🤖 AI Summary
To address the performance bottleneck in cross-modal ship re-identification (ReID) caused by significant modality discrepancies between optical and SAR imagery, this paper proposes the MOS framework. First, a class-level modality alignment loss is introduced to explicitly enforce distribution consistency of intra-class ship features across modalities in the embedding space. Second, a denoising preprocessing module enhances the discriminability of SAR images. Third, high-fidelity cross-modal synthetic samples are generated via a Brownian bridge diffusion model to mitigate inter-modal data distribution shift. Finally, multi-source feature fusion is employed during inference to improve discriminative robustness. Evaluated on the HOSS dataset, MOS achieves state-of-the-art R1 accuracy under ALL-to-ALL, Optical-to-SAR, and SAR-to-Optical protocols—improving by 3.0%, 6.2%, and 16.4%, respectively, over prior methods—demonstrating significantly enhanced cross-modal matching capability under challenging maritime conditions.
📝 Abstract
Cross-modal ship re-identification (ReID) between optical and synthetic aperture radar (SAR) imagery has recently emerged as a critical yet underexplored task in maritime intelligence and surveillance. However, the substantial modality gap between optical and SAR images poses a major challenge for robust identification.
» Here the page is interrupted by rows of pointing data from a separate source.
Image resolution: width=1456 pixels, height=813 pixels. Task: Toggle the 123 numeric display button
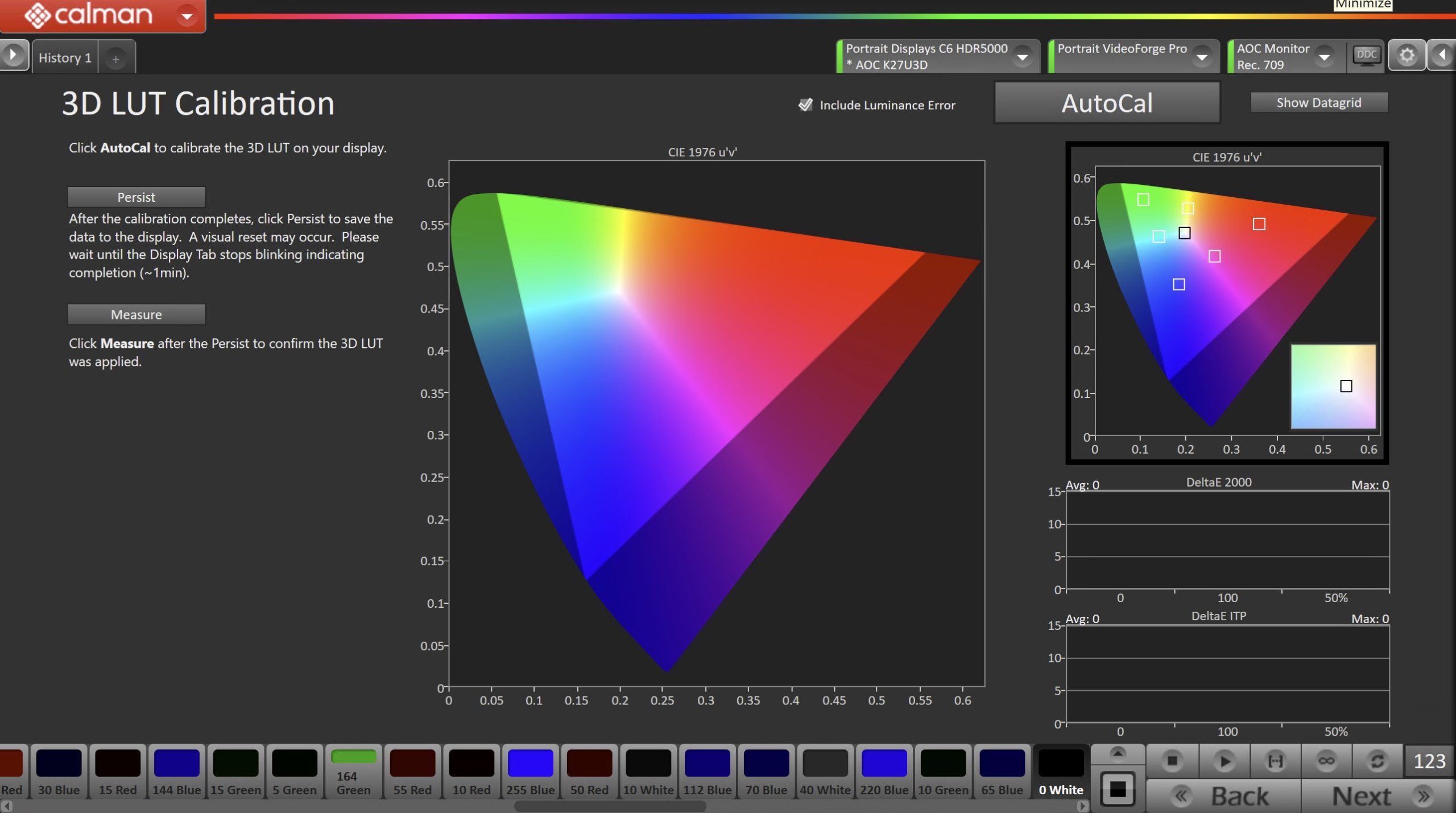coord(1429,761)
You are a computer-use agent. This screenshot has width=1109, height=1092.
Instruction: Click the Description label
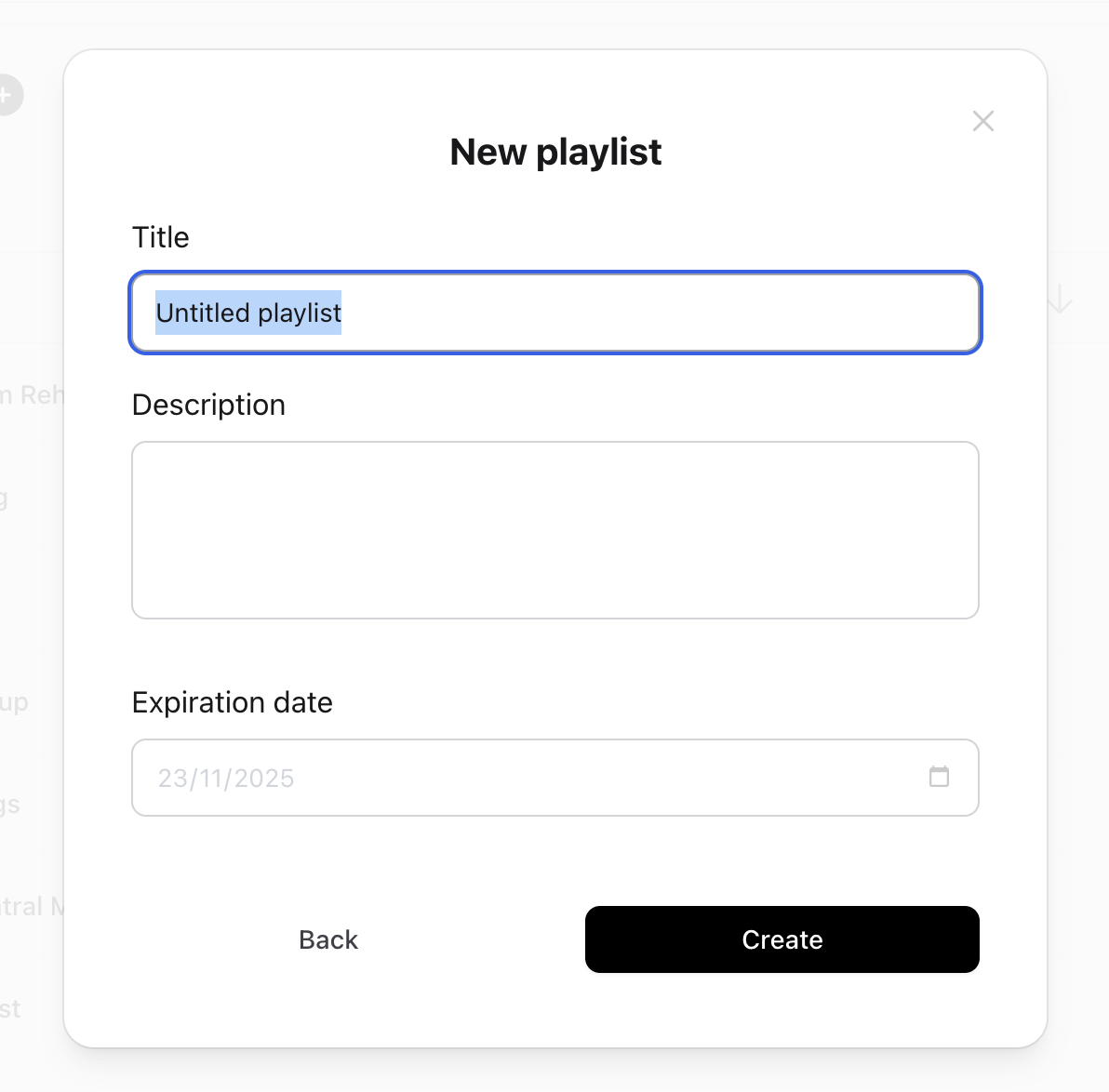pyautogui.click(x=208, y=405)
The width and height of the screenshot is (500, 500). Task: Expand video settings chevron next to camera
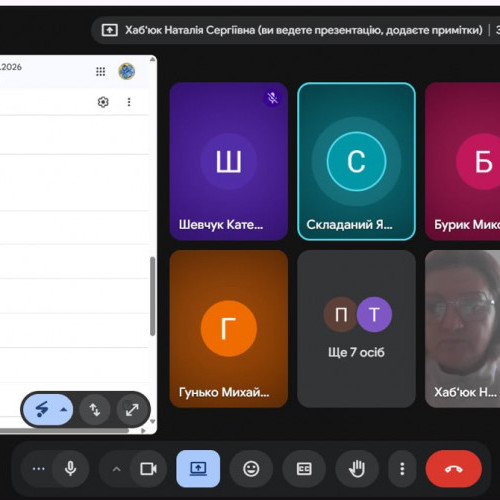(x=116, y=469)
To address this issue, we propose MOS, a novel framework designed to mitigate the optical-SAR modality gap and achieve modality-consistent feature learning for optical-SAR cross-modal ship ReID. MOS consists of two core components: (1) Modality-Consistent Representation Learning (MCRL) applies denoise SAR image procession and a class-wise modality alignment loss to align intra-identity feature distributions across modalities. (2) Cross-modal Data Generation and Feature fusion (CDGF) leverages a brownian bridge diffusion model to synthesize cross-modal samples, which are subsequently fused with original features during inference to enhance alignment and discriminability. Extensive experiments on the HOSS ReID dataset demonstrate that MOS significantly surpasses state-of-the-art methods across all evaluation protocols, achieving notable improvements of +3.0%, +6.2%, and +16.4% in R1 accuracy under the ALL to ALL, Optical to SAR, and SAR to Optical settings, respectively. The code and trained models will be released upon publication.